In a bizarre turnaround, leading mortgage lender Halifax has reported that “some buoyancy” seems to be returning to the UK housing market. The average cost of a UK home increased by 1.1% between July and August and now stands at £222,293. The annual figure comes in at 2.6% although the quarter by quarter rise is a more modest 0.1% – but at least this is still in positive ground. So, is the UK housing market now returning to some kind of normality?

Differing views

Just last month we saw Nationwide report a fall in UK house prices although it is worth reminding ourselves that the two companies calculate their figures in a slightly different manner. That said, it is a little confusing to see one major lender suggesting house prices are recovering while another indicating a continuing, albeit modest, slide in prices.

Employment market

The Halifax believe the relatively high level of employment in the UK at the moment is having an impact upon house prices. When you also take into account the extremely low base rates, and by definition mortgage rates, we have relatively high employment and relatively low finance costs. In the short-term these two elements are perhaps a “match made in heaven” although as we have mentioned on numerous occasions, there will be some challenging times ahead as UK base rates eventually start to return back to some kind of normality.

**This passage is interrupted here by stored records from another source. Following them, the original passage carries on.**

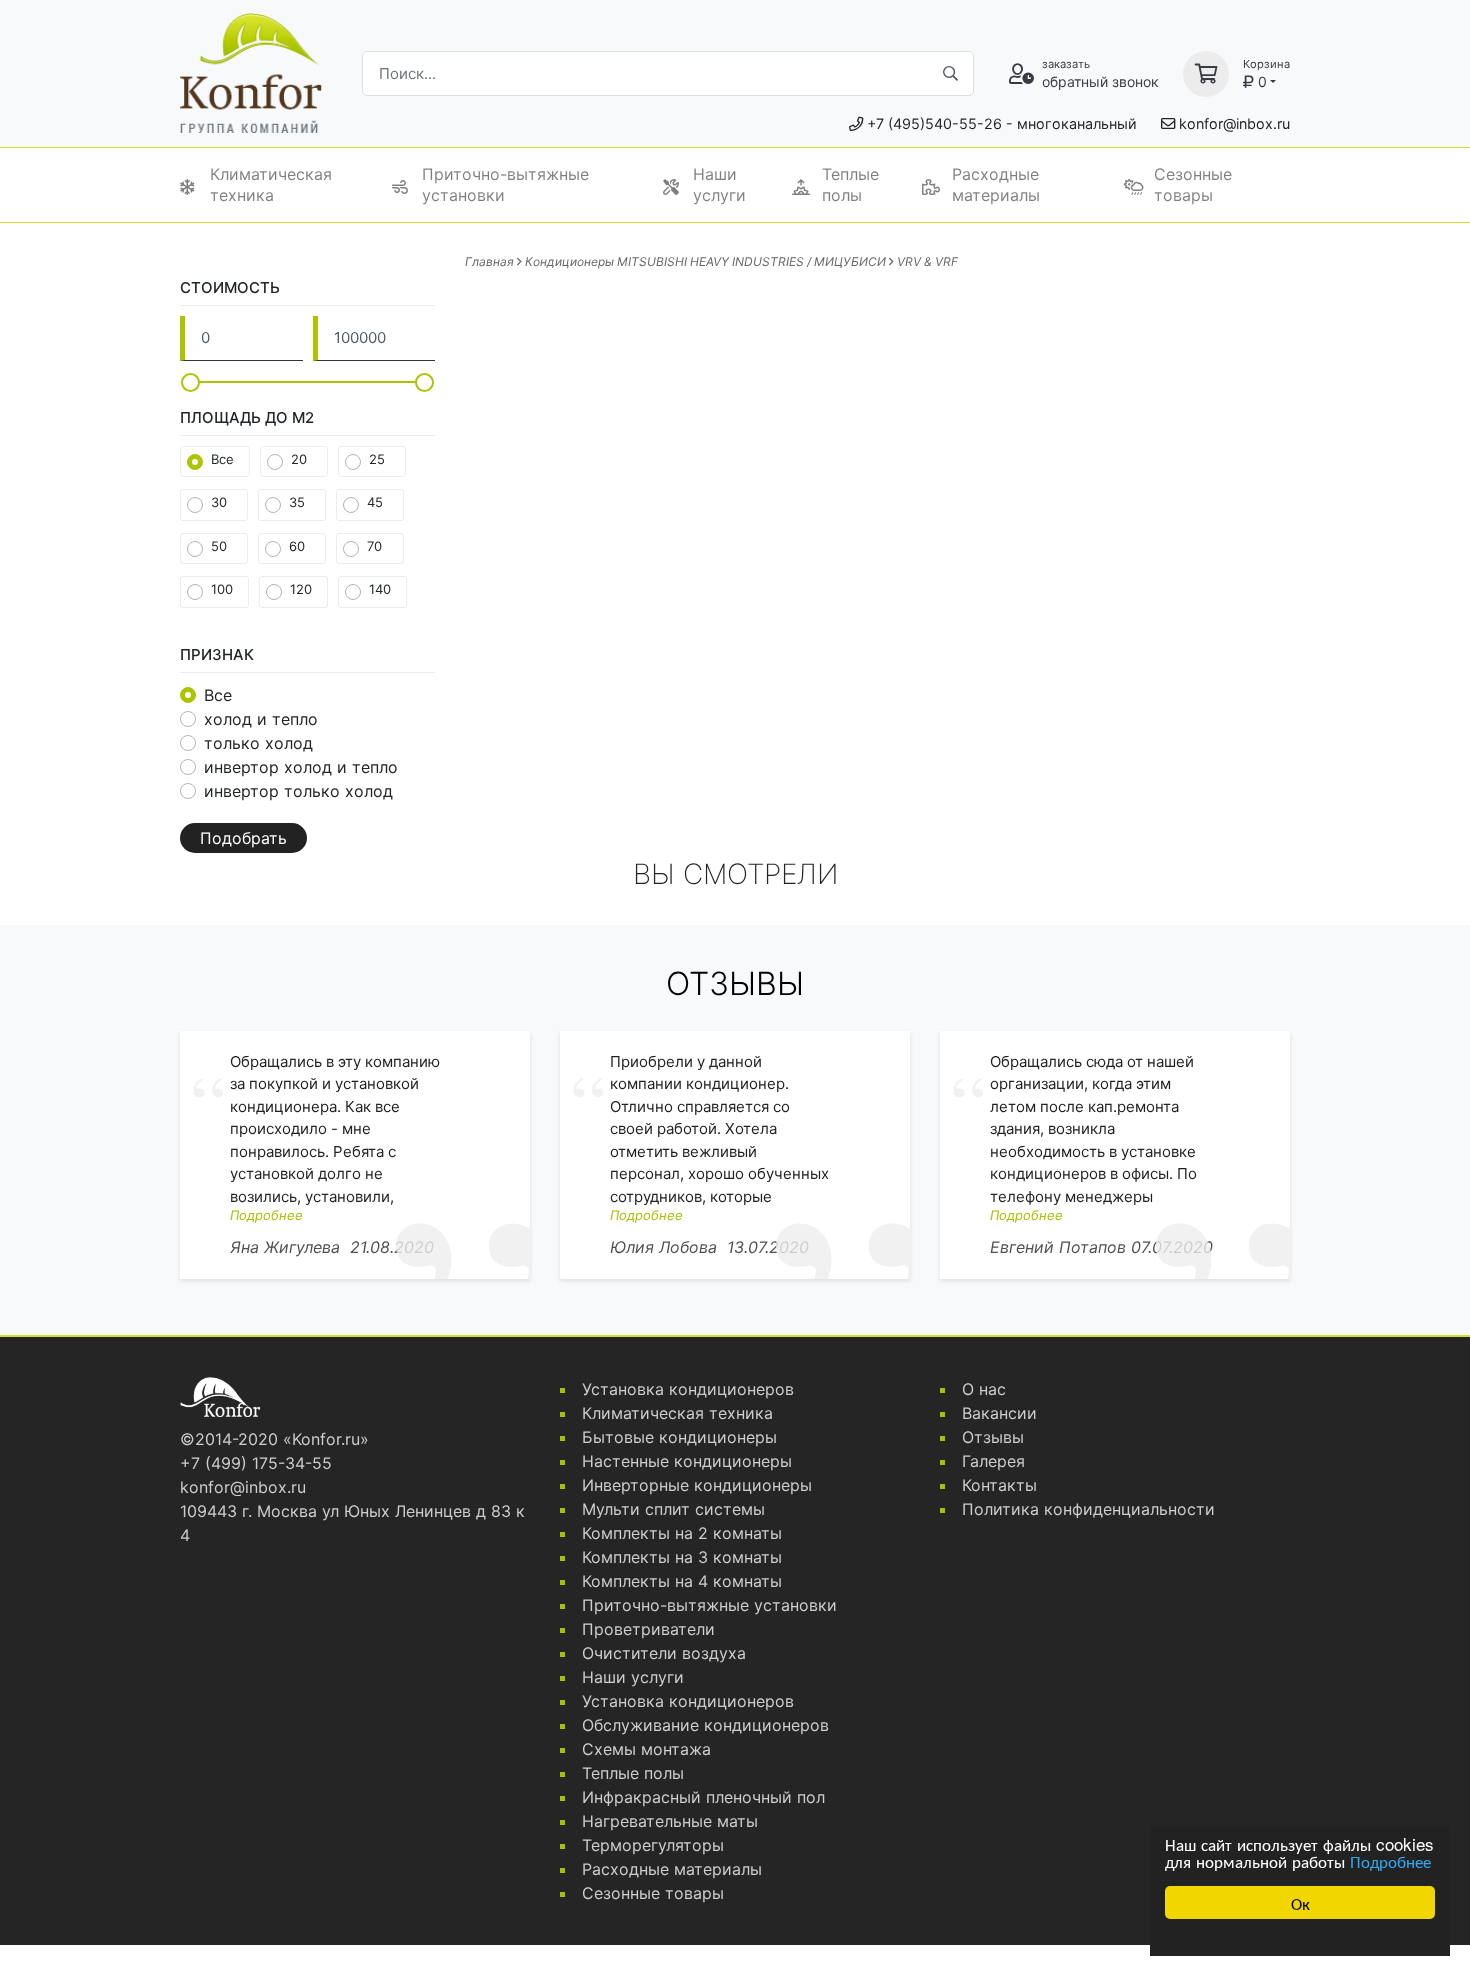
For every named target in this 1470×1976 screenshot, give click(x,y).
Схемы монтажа (646, 1749)
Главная (489, 261)
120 (301, 589)
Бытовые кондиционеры (679, 1437)
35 (297, 502)
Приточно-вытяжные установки (505, 184)
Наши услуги (719, 184)
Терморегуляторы (653, 1845)
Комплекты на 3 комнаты (682, 1557)
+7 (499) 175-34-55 (256, 1463)
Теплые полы (850, 184)
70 (374, 546)
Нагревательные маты (670, 1821)
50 (219, 546)
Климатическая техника (271, 184)
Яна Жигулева (285, 1247)
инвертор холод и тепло (301, 767)
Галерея (993, 1461)
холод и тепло (261, 719)
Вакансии (999, 1413)
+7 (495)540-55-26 (934, 123)
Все (222, 459)
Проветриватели (648, 1629)
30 (219, 502)
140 (380, 589)
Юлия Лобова (663, 1247)
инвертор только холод (298, 791)
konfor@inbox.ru (1234, 123)
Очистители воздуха (664, 1653)
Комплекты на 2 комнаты (682, 1533)
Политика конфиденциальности (1088, 1509)
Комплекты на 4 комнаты (682, 1581)
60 (297, 546)
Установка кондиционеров (688, 1389)
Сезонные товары (1193, 184)
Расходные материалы (996, 184)
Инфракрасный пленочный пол (703, 1797)
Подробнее (1390, 1860)
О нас (984, 1389)
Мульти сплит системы (673, 1509)
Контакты (999, 1485)
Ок (1300, 1902)
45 (375, 502)
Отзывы (993, 1437)
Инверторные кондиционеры (697, 1485)
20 (299, 459)
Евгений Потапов (1058, 1247)
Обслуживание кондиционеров (705, 1725)
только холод (258, 743)
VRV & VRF (927, 261)
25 (377, 459)
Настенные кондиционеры (687, 1461)
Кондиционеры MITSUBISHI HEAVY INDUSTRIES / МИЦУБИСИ (705, 261)
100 (222, 589)
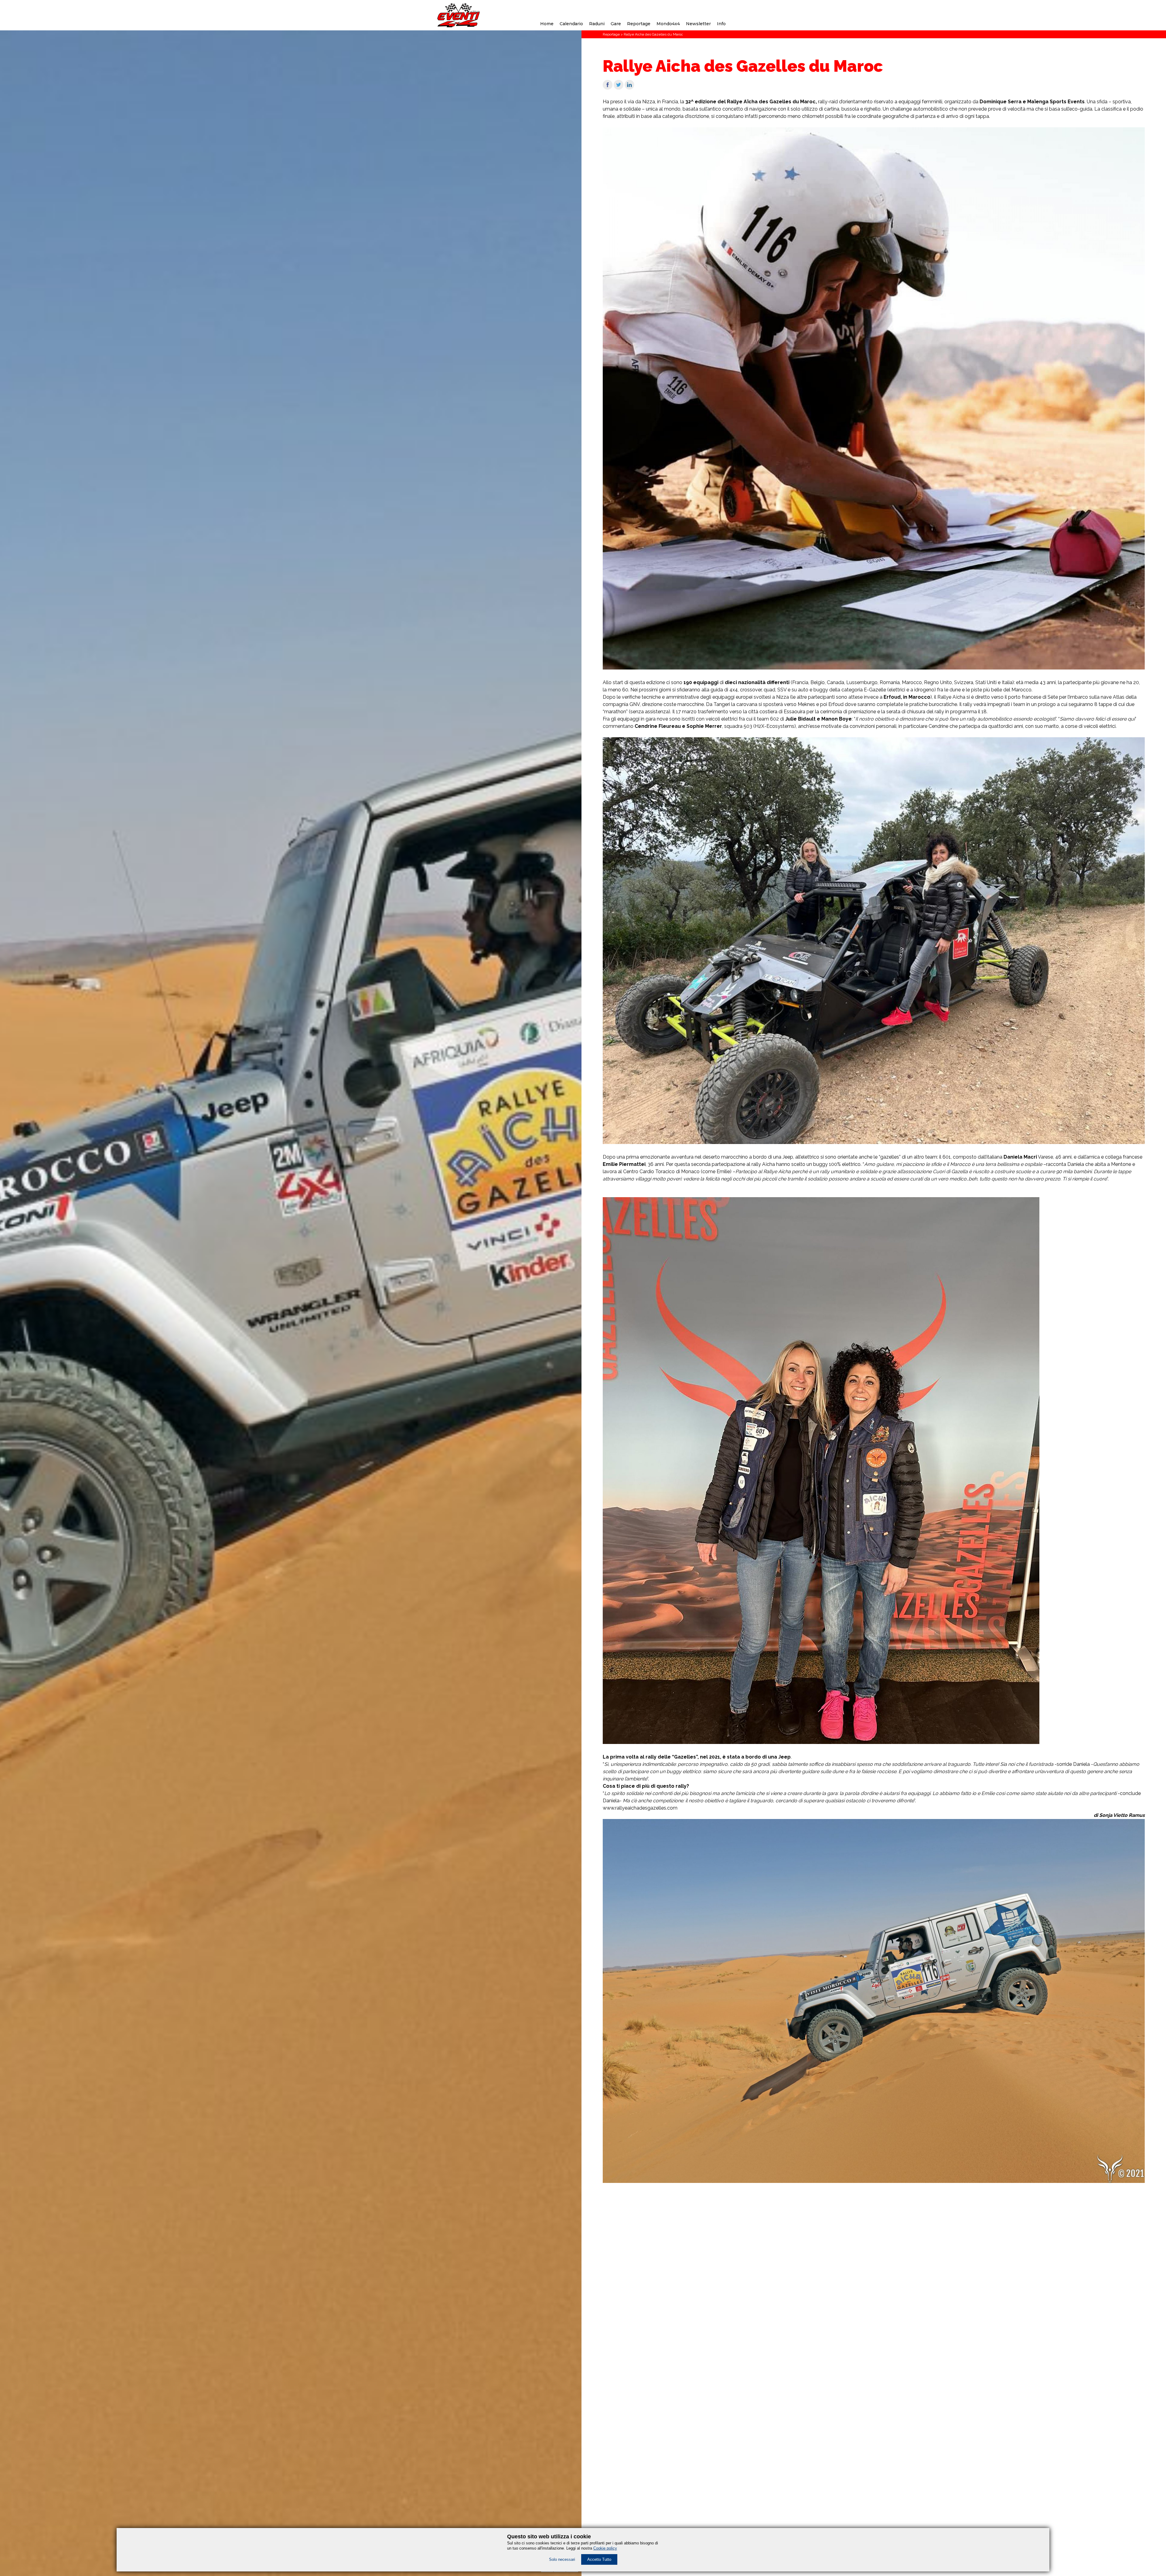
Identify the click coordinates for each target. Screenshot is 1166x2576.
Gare (616, 23)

Shortage of suitable properties

Most experts believe that UK house prices would be a little lower if it was not for the shortage of suitable properties on the market. This has been an issue for many years now and while the number of buyers has fallen in recent times, the number of properties for sale has probably fallen by a greater extent. As a result, this has maintained the relative competition among buyers for properties on the market hence average UK house prices have perhaps outperformed expectations.

There’s no real reason why we should see a deluge of new properties on the market with continued economic uncertainty and relatively high moving costs due to stamp duty changes. A distinct lack of first-time buyers has also taken away some liquidity from the UK housing market, giving fewer people the option to upsize as they would traditionally be selling to new market entrants.

Is it simply an issue of supply and demand?

There is no doubt that the supply and demand balance of recent times has predominantly tipped in favour of maintaining property prices, as opposed to putting them under pressure. That said, there are also many other issues to consider. The expected uncertainty surrounding Brexit has been nowhere near as great as many forecasted but in relative terms we are still in the early days of the eventual exit from the European Union.

At this moment in time all parties are playing “hardball” with a likely middleground solution to be reached in the medium to long term. While markets would prefer a relatively quick resolution to this problem this is highly unlikely bearing in mind the number of parties involved and their biased agendas.


It is encouraging to see Halifax reporting an increase in the average cost of a UK home but it is disappointing to see a similar Nationwide report at odds with this new emerging trend. Many people have failed to recognise the relatively high levels of employment in the UK with the cloud of Brexit hanging over every financial market. There is no doubt this has had a significant impact upon UK house prices in the short term although there are many long-term challenges facing the UK government.

Has the modest downtrend of recent times come to an end? Probably not, but UK house prices are unlikely to fall off the edge of a cliff as many Remainers continue to suggest.